Après une vague de créations de maisons indépendantes dans les années 1980-1990, la question de la transmission de ces entreprises se pose aujourd'hui avec acuité dans l'Hexagone. Est-ce aussi le cas au Québec ?
Avec l'apparition d'une troisième génération de maisons dans les années 1960-1970, une nouvelle vague d'éditeurs a émergé au début des années 2000. Considérée comme la renaissance de la littérature québécoise, elle constitue le noyau dur de l'édition en termes de chiffre d'affaires et d'offre éditoriale. Parmi ces maisons, on peut citer Alto, La Pastèque ou La Peuplade. Contrairement à leurs prédécesseurs, cette nouvelle génération a souvent eu une première expérience professionnelle avant sa reconversion dans le monde du livre. La question de la transmission se pose donc déjà, oui.
À la lecture de votre contribution dans la revue Bibliodiversité, on se rend vite compte que la transmission des maisons québécoises est une gageure...
Le milieu du livre est très soutenu par les pouvoirs publics québécois. Rien qu'au niveau provincial, la Société de développement des entreprises culturelles (SODEC) propose des programmes, dont l'aide au développement entrepreneurial, qui permet de prendre en charge jusqu'à 75 % des dépenses pour l'acheteur et le vendeur. Mais, de par sa situation économique, l'édition n'est pas un secteur qui attire. Il représente un risque financier phénoménal : nous sommes un petit marché dominé par les importations, notamment françaises. Par ailleurs, une maison d'édition constitue souvent le fonds de retraite de son fondateur ou sa fondatrice ; le système public de retraite n'étant pas du tout généreux ici. De nombreuses personnes préfèrent ainsi prendre le risque de créer leur propre structure plutôt que de reprendre une société existante. Mais, en contrepartie, il leur est plus difficile d'être agréé par le gouvernement et de pouvoir ensuite bénéficier des subventions publiques.
Et pour la librairie ?
Contrairement à l'édition, la librairie continue d'être attractive. Et elle reste un commerce. Malgré un investissement conséquent, il est plus simple et pas complètement hors de portée de reprendre un fonds de commerce. Pour la plupart d'entre elles, les librairies vivent de l'agrément du ministère de la Culture et des Communications. Cela leur permet d'accéder, là aussi, à un certain nombre d'aides et leur donne le droit de vendre aux institutions publiques locales.
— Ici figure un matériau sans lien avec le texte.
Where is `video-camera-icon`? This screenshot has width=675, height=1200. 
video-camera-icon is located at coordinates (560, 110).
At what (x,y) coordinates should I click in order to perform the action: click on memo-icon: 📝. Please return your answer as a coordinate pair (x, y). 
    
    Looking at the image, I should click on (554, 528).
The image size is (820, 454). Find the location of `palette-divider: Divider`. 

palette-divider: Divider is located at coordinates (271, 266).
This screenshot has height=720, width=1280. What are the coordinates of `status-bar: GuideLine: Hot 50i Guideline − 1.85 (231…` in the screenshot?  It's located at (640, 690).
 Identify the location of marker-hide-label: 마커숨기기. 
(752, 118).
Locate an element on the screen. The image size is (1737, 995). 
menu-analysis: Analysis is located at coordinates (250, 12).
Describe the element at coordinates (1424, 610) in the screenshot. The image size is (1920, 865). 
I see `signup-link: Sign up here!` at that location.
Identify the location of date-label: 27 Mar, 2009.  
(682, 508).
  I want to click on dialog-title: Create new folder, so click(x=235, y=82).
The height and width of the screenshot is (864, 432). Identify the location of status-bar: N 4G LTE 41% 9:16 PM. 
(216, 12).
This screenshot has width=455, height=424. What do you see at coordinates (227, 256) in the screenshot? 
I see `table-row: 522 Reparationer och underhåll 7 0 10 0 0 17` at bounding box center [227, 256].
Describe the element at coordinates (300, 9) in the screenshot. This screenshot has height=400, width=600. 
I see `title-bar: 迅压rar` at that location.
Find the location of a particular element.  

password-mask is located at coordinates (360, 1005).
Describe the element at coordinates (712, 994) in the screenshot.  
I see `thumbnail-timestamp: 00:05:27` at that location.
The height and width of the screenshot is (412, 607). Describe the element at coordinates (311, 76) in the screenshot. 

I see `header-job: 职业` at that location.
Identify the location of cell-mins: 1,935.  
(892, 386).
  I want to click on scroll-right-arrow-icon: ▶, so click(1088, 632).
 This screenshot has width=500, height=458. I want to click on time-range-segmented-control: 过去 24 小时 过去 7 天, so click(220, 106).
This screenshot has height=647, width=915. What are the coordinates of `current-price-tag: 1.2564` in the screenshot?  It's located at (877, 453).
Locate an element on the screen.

C'est souvent mieux de reprendre une librairie qui a déjà son agrément.
Dans Bibliodiversité, vous écrivez à propos de l'édition que « les groupes n'ont plus le monopole des stratégies de fusion des activités et de rachat favorisant les effets de concentration ». Observe-t-on de plus en plus de maisons indépendantes se racheter entre elles ?
Depuis les années 2010, des entreprises familiales reprennent en effet d'autres entreprises. C'est par exemple le cas d'Hurtubise qui a repris les éditions XYZ en 2009 ou Multimonde en 2015, ou de Somme toute qui a acheté les catalogues de Lévesque éditeur et Hamac. Ce phénomène est favorisé par le désintérêt des groupes.
La reprise en coopérative est un scénario possible de transmission pour la librairie. Ce modèle peut-il aussi être adapté pour l'édition ?
Le seul exemple d'entreprise ainsi cogéré auquel je pense est Écosociété. Mais c'est particulier parce que la maison est adossée à l'Institut pour une écosociété. Contrairement à la librairie, l'édition est une dictature. Elle est d'abord une question de vision qui dépasse rarement plus de deux personnes. Je trouve cela dommage car le Québec est l'un des pionniers en matière d'économie sociale : nous avons tellement de leviers qui permettraient d'aider à une reprise en coopérative avec un risque équivalent à zéro. C.L.